Au total, ses ventes mondiales ont baissé de 1,5% en 2011, à 3,5 millions de véhicules, faisant paraître le poids de PSA plus petit encore face aux plus de huit millions d'unités écoulées par Renault-Nissan et AvtoVAZ ou par Volkswagen, et relançant les spéculations sur la nécessité d'une alliance pour atteindre rapidement une taille critique.
"Nous n'excluons pas la possibilité d'accélérer l'ensemble de ce que nous sommes en train de faire - montée en gamme et internationalisation des ventes - au travers d'une alliance plus importante, simplement il faut que cette alliance remplisse un certain nombre de conditions", a déclaré jeudi Frédéric Saint-Geours, en réponse à une question sur les chances d'un rapprochement.

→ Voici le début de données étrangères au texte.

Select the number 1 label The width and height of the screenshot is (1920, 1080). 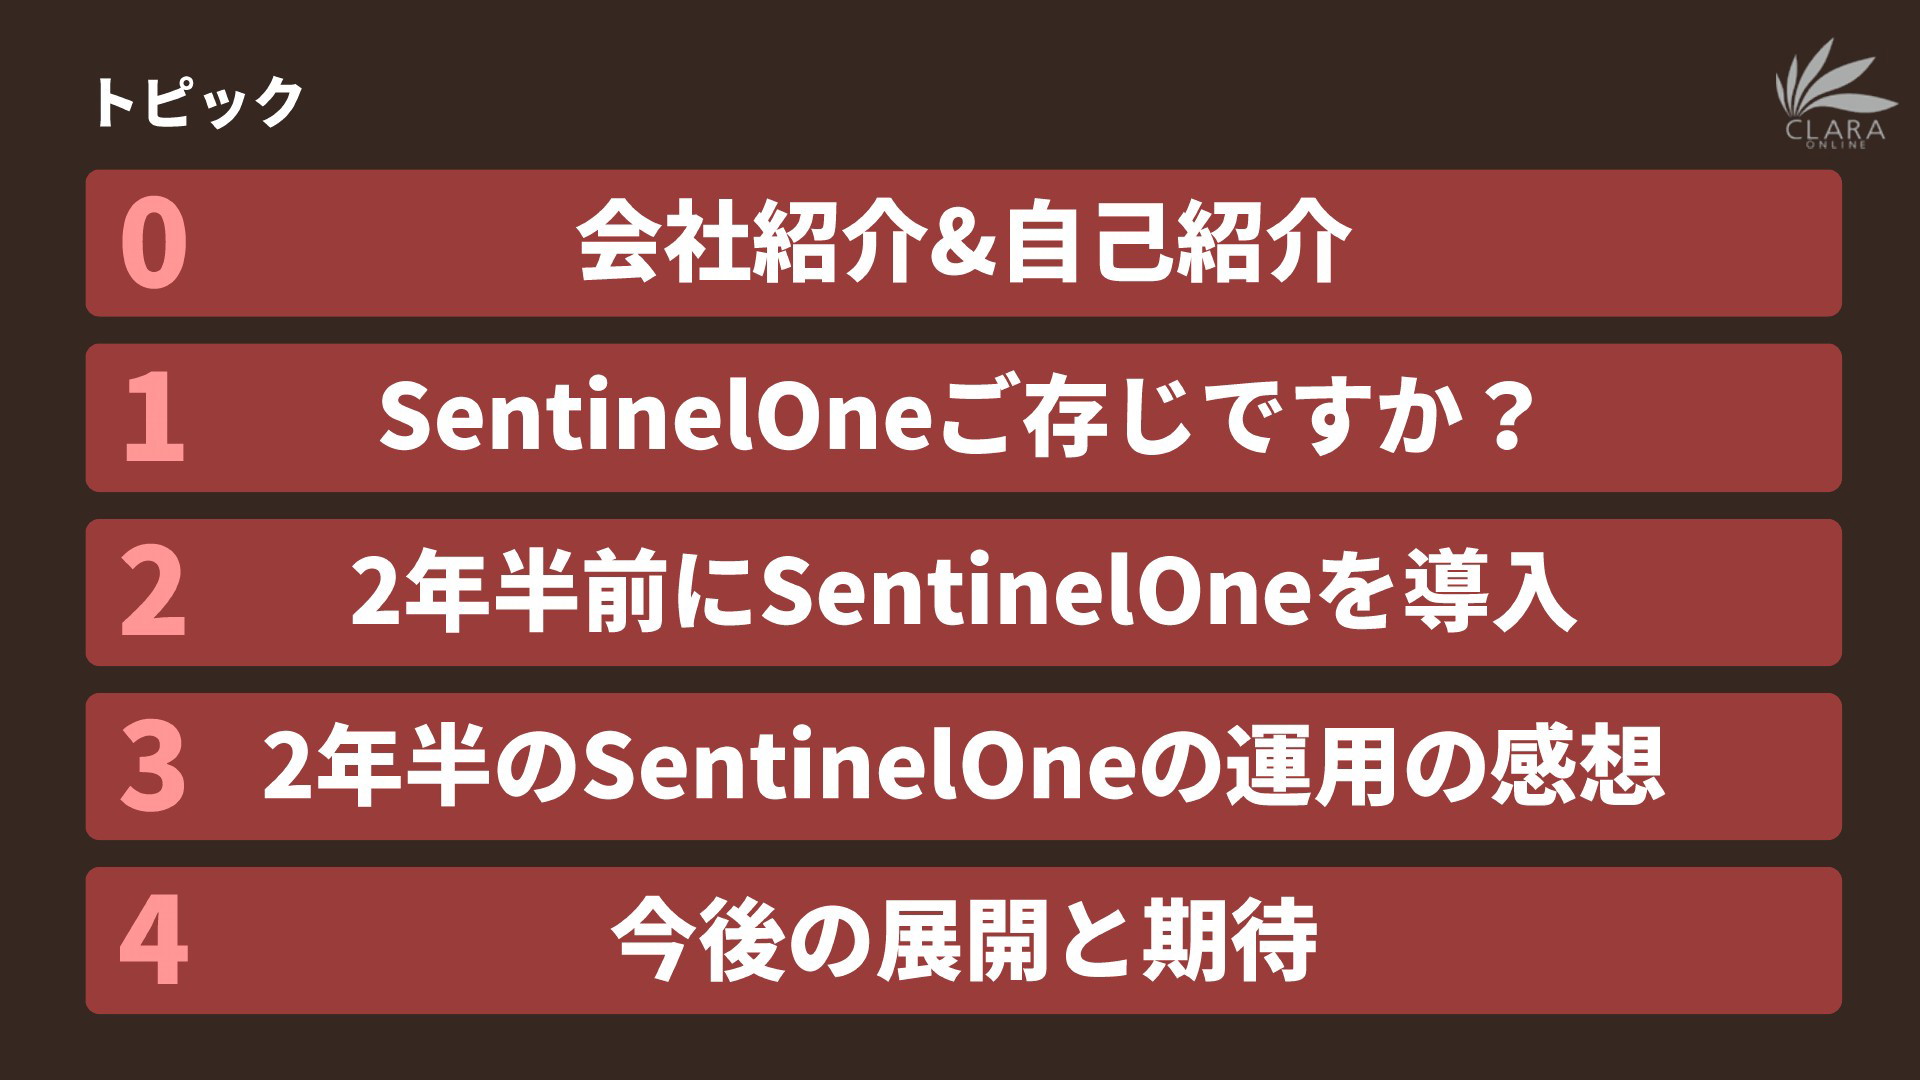pyautogui.click(x=154, y=419)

"Pour l'instant, il n'y a pas d'alliance en cours (...) On est tout à fait ouvert à cette idée, simplement il faut trouver le bon partenaire", a-t-il ajouté.
L'idée d'un rapprochement entre PSA et Fiat fait l'objet de rumeurs récurrentes, même si l'annonce de la fin de la coopération entre les deux groupes dans les utilitaires légers et le rachat de l'américain Chrysler par Fiat ont changé la donne.
Au salon de l'automobile de Detroit, Sergio Marchionne, administrateur délégué de Fiat, a précisé mardi ne pas avoir discuté d'une éventuelle alliance avec le président du directoire de PSA Philippe Varin, également présent à Detroit.
La veille, Sergio Marchionne s'était dit prêt à accueillir un troisième partenaire au sein de l'alliance avec Chrysler.
Depuis la création du groupe en 1976 avec le rachat de Citroën par Peugeot, PSA a noué plusieurs partenariats ponctuels concentrés sur des technologies ou des modèles : avec Ford dans les moteurs diesel, BMW dans les moteurs essence et hybride, Toyota dans les petites voitures et Mitsubishi dans les voitures électriques et les 4X4.
Mitsubishi et PSA ont tenté d'aller plus loin en donnant une dimension stratégique à leur partenariat, mais les discussions ont été abandonnées au printemps 2010.
PSA a fixé pour conditions à une alliance qu'elle soit cohérente avec ses stratégies, qu'elle dégage des synergies réelles et qu'elle garantisse la viabilité financière et l'indépendance du groupe, toujours contrôlé par la famille Peugeot.